The subjective portion of the SOAP note requires additional information on the characteristics of abdominal pain, aggravating and relieving factors, and severity of pain. It should also have the patient’s surgical history, immunization history, and ROS. The objective part should have included the general assessment and detailed abdominal assessment findings. The identified possible conditions include Acute pancreatitis, Acute cholecystitis, and Perforated Ulcer.  



Chatila, A. T., Bilal, M., & Guturu, P. (2019). Evaluation and management of acute pancreatitis. World journal of clinical cases, 7(9), 1006–1020. 

Hellawell, H. N., Mostafa, A. M., Kyriacou, H., Sumal, A. S., & Boyle, J. R. (2021). Abdominal aortic aneurysms part one: Epidemiology, presentation, and preoperative considerations. Journal of Perioperative Practice, 31(7-8), pp. 274–280. 

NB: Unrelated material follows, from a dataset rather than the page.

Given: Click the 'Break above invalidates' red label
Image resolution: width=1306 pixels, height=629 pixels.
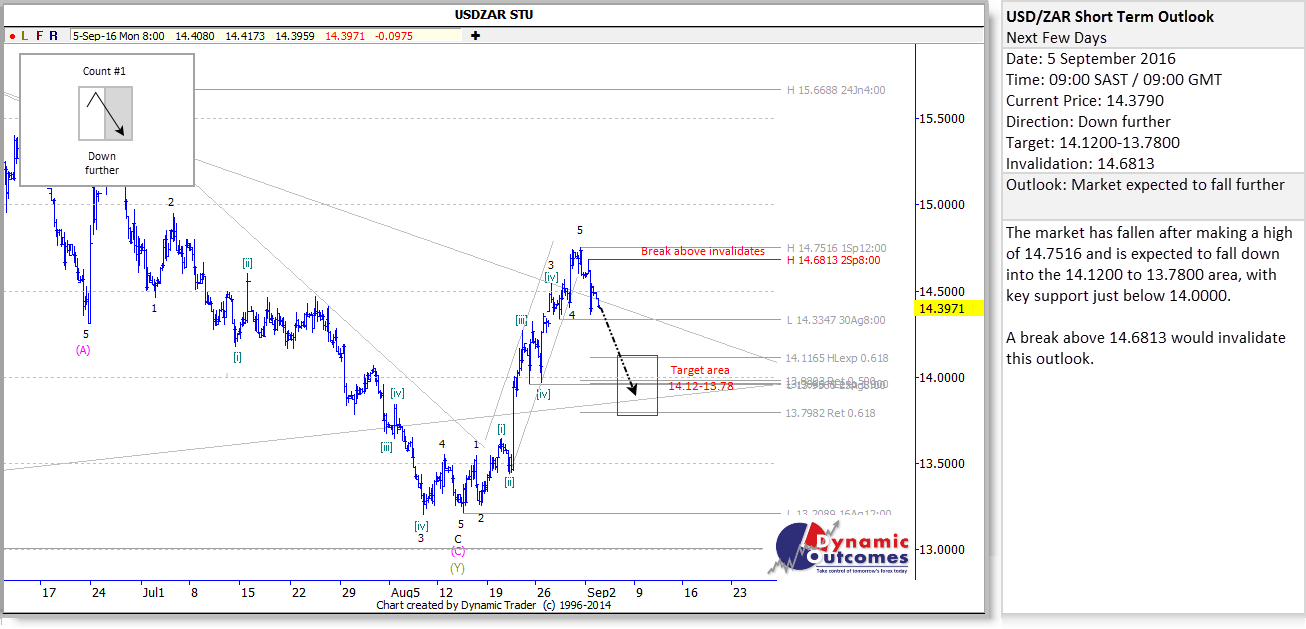Looking at the screenshot, I should (702, 251).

Mou, D., Tesfasilassie, T., Hirji, S., & Ashley, S. W. (2019). Advances in the management of acute cholecystitis. Annals of gastroenterological surgery, 3(3), 247–253. 

Rastogi, V., Singh, D., Tekiner, H., Ye, F., Mazza, J. J., & Yale, S. H. (2019). Abdominal Physical Signs of Inspection and Medical Eponyms. Clinical medicine & research, 17(3-4), 115–126. 

Tarasconi, A., Coccolini, F., Biffl, W. L., Tomasoni, M., Ansaloni, L., Picetti, E., … & Catena, F. (2020). Perforated and bleeding peptic ulcer: WSES guidelines. World journal of emergency surgery, 15(1), 1-24.